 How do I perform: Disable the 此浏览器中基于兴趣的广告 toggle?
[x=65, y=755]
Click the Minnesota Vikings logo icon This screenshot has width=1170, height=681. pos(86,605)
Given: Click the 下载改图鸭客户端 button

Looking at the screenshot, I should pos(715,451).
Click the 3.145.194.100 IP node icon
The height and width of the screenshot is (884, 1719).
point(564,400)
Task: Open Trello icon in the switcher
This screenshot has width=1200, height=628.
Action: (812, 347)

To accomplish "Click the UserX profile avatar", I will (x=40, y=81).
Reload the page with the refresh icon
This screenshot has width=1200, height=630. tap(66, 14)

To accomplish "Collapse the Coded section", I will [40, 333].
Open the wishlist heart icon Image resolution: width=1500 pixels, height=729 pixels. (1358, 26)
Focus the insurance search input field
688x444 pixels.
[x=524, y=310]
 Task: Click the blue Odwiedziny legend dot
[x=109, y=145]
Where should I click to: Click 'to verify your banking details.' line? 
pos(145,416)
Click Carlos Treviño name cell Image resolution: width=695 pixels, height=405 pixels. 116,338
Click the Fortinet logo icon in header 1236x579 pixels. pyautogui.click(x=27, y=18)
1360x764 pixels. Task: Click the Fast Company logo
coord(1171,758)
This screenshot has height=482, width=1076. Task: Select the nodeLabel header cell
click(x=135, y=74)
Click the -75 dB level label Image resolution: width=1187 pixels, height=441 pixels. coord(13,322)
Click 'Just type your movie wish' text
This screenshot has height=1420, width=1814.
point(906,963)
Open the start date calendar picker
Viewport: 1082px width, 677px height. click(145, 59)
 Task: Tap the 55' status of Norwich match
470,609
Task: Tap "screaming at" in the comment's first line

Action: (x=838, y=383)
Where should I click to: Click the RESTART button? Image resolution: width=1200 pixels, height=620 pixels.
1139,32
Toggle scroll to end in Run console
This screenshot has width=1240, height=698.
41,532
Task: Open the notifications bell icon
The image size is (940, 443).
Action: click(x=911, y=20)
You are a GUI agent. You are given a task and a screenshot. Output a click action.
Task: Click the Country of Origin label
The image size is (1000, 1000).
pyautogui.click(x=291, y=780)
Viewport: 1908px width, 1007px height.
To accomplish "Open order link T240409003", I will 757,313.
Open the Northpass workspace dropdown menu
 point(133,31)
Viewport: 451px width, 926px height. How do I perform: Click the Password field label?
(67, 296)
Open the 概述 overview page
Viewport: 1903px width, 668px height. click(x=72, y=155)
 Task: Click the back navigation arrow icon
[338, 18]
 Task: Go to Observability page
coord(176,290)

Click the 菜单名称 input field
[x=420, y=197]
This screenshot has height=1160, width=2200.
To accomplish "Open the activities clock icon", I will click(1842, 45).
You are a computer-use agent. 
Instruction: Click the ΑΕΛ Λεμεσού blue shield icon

::::::::::

For each line in the material above that contains the string "will", make a copy.

### Exercise output
To accomplish "Click the UserX profile avatar", I will (x=40, y=81).
To accomplish "Collapse the Coded section", I will [40, 333].
To accomplish "Open order link T240409003", I will 757,313.
To accomplish "Open the activities clock icon", I will click(1842, 45).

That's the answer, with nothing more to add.